Loading...
INSPIRASI
Penulis: Juppa Haloho 11:49 WIB | Minggu, 22 Juni 2014

Integritas

Foto: istimewa

SATUHARAPAN.COM – Salah satu kualifikasi penting seorang pemimpin adalah integritas. Seorang pemimpin yang diikuti pasti seorang yang berintegritas. Seorang yang berkata-kata sesuai dengan keyakinannya serta bertindak sesuai dengan apa yang dikatakannya. Seorang yang hidupnya terbuka dipertimbangkan semua orang baik di ranah privat ataupun publik.
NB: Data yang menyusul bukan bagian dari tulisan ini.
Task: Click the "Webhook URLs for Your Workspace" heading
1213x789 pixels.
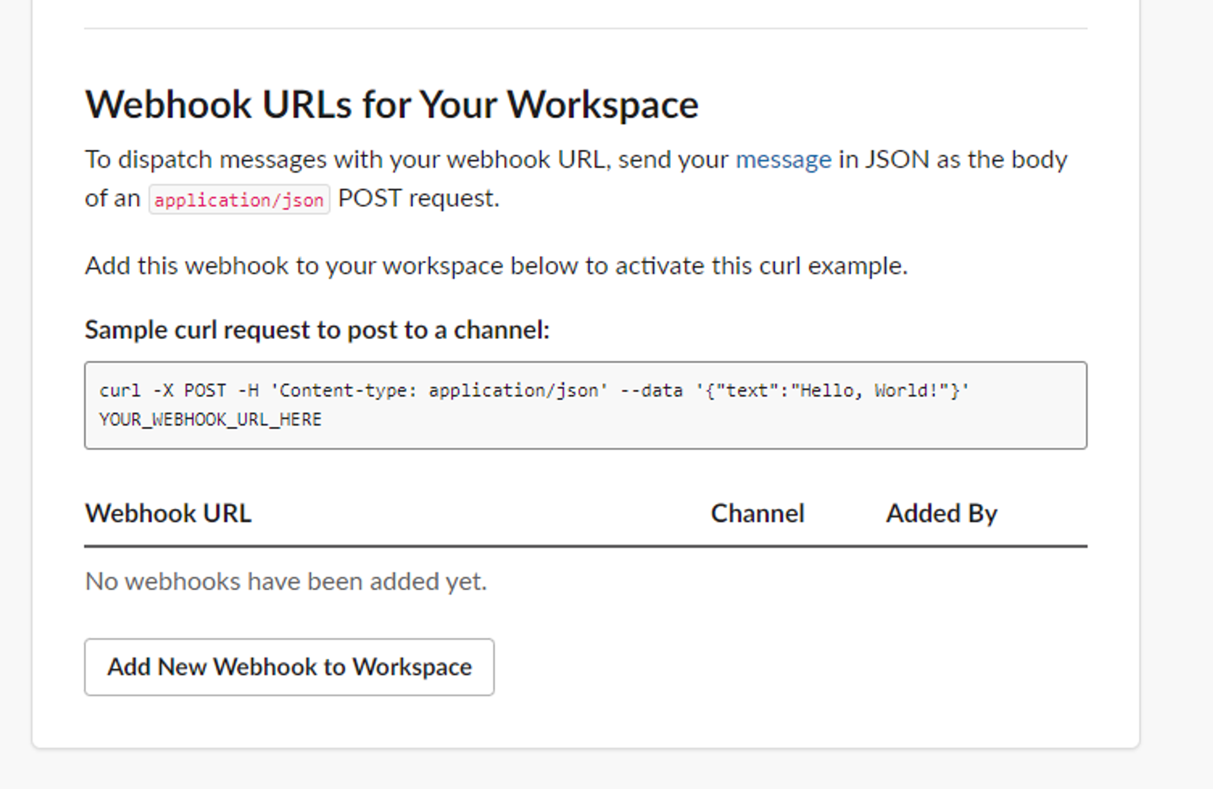Action: [392, 105]
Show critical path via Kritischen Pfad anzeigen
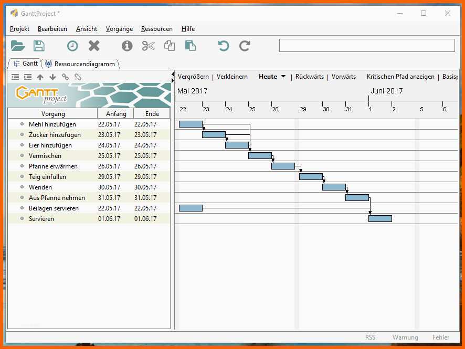 click(400, 77)
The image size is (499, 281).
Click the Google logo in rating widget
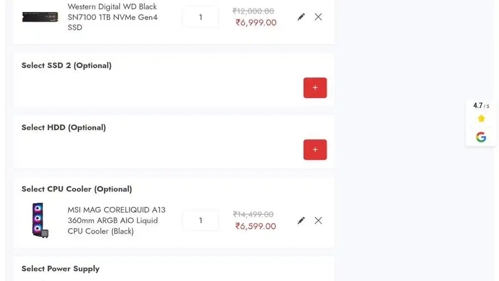tap(481, 137)
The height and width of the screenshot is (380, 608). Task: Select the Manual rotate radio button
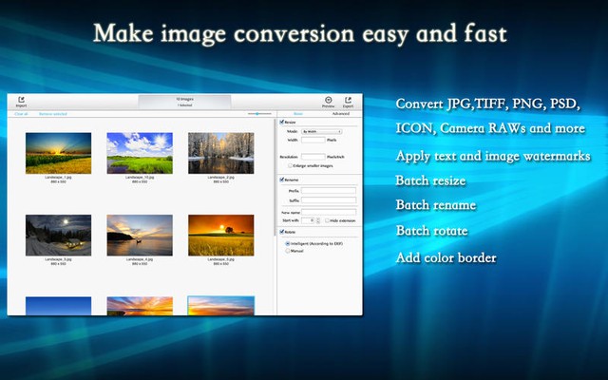pyautogui.click(x=288, y=251)
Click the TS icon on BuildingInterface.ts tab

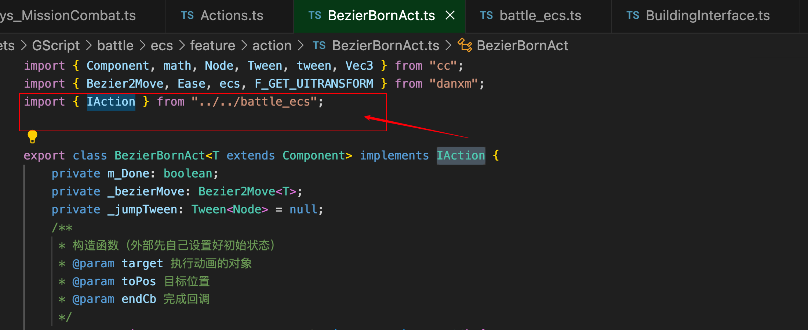coord(633,15)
Henri Nouwen menyebutkan tiga godaan pemimpin: menjadi relevan, hebat, dan berkuasa. Pada dasarnya ketiga hal itu merupakan tugas pemimpin. Bagaimana mungkin seorang pemimpin diikuti jika ia tidak relevan bagi hidup orang lain? Bagaimana pula ia akan diikuti jika orang tidak percaya bahwa ia sanggup menyelesaikan masalah yang ada? Bagaimana ia disebut berkuasa jika ia tidak relevan dan hebat?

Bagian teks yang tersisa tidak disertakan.